Only Nuclear Power Plant in Massachusetts to Close by 2019

Facing pressure from the feds, Pilgrim Nuclear Power Station's owners cite poor market conditions.

Massachusetts will lose its only nuclear power plant by summer 2019.

Entergy Corporation, owners of the Pilgrim Nuclear Power Station in Plymouth, announced their decision Tuesday to close the 43-year-old plant by June 1, 2019, citing “poor market conditions, reduced revenues and increased operational costs.”

“The decision to close Pilgrim was incredibly difficult because of the effect on our employees and the communities in which they work and live,” Entergy chairman and CEO Leo Denault said in a press release. “But market conditions and increased costs led us to reluctantly conclude that we have no option other than to shut down the plant.”

In September, the federal Nuclear Regulatory Commission (NRC) downgraded Pilgrim to the bottom of the performance list of the country’s 99 operating reactors, one step above mandatory shutdown, citing the company’s failure to address the factors that led to the plant’s high number of unplanned, forced shutdowns and equipment failures. (Only two other plants are in similarly low standing: Arkansas Nuclear One and Arkansas Nuclear Two, also owned by Entergy, which employs 13,000.)

“Losing Pilgrim as a significant power generator not only poses a potential energy shortage, but also highlights the need for clean, reliable, affordable energy proposals which my administration has put forward through legislation to deliver affordable hydroelectricity and Class-I renewable resources,” Gov. Charlie Baker said Tuesday in a release. “The closure of Pilgrim will be a significant loss of carbon-free electricity generation and will offset progress Massachusetts has made in achieving the 2020 greenhouse gas emission reduction goals, making it more challenging to hit these targets.”

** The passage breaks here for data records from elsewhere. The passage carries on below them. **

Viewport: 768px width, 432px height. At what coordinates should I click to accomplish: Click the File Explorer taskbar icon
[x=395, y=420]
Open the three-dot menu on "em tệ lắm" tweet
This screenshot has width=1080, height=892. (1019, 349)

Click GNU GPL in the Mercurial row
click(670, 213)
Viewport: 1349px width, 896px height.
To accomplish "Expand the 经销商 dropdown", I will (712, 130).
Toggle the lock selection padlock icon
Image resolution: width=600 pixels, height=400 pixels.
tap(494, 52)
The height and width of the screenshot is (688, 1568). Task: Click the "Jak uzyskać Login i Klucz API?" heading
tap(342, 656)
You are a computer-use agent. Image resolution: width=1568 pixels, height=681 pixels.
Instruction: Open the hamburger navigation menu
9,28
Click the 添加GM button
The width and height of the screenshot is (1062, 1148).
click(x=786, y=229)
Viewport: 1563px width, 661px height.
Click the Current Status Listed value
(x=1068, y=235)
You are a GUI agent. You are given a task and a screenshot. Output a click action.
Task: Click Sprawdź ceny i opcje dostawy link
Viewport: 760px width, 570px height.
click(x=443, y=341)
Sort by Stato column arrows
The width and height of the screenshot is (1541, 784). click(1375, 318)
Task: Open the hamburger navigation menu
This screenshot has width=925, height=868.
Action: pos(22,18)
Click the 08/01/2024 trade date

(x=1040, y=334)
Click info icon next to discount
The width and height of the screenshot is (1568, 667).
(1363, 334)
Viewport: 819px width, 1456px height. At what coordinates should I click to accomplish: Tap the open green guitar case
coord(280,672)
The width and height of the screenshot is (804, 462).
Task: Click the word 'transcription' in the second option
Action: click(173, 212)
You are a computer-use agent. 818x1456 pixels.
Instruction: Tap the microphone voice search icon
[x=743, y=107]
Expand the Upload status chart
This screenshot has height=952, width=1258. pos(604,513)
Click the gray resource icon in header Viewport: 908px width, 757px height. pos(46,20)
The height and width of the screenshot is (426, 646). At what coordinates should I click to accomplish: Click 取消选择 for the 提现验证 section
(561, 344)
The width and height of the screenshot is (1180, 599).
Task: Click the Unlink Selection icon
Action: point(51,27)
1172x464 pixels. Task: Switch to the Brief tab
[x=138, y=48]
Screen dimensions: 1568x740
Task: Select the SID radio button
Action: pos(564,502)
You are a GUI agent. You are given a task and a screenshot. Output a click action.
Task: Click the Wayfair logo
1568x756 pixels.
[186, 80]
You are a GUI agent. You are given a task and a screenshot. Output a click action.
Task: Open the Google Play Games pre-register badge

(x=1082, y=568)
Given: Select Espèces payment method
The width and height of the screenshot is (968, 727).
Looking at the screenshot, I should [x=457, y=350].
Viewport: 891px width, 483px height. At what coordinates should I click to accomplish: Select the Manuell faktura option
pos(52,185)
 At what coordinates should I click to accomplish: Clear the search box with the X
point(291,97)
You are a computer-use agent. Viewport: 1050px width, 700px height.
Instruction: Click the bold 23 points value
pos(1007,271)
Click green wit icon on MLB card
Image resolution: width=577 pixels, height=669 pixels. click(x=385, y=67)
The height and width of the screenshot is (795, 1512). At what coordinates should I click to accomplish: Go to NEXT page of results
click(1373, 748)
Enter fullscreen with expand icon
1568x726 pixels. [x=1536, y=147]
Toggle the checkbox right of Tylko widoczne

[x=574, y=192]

Though the AP reports the plant requires millions of dollars in improvements, Pilgrim was relicensed for an additional 20 years in 2012. The plant generates 680 megawatts of electricity, powering more than 600,000 homes.

With the closing of Pilgrim, Massachusetts will be one of 21 states without a nuclear power plant. The Vermont Yankee Nuclear Power Station, built the same year as Pilgrim, is currently undergoing decommissioning; its reactor was permanently shut down in December 2014. Seabrook Station in New Hampshire and Millstones Two and Three in Connecticut are still in operation.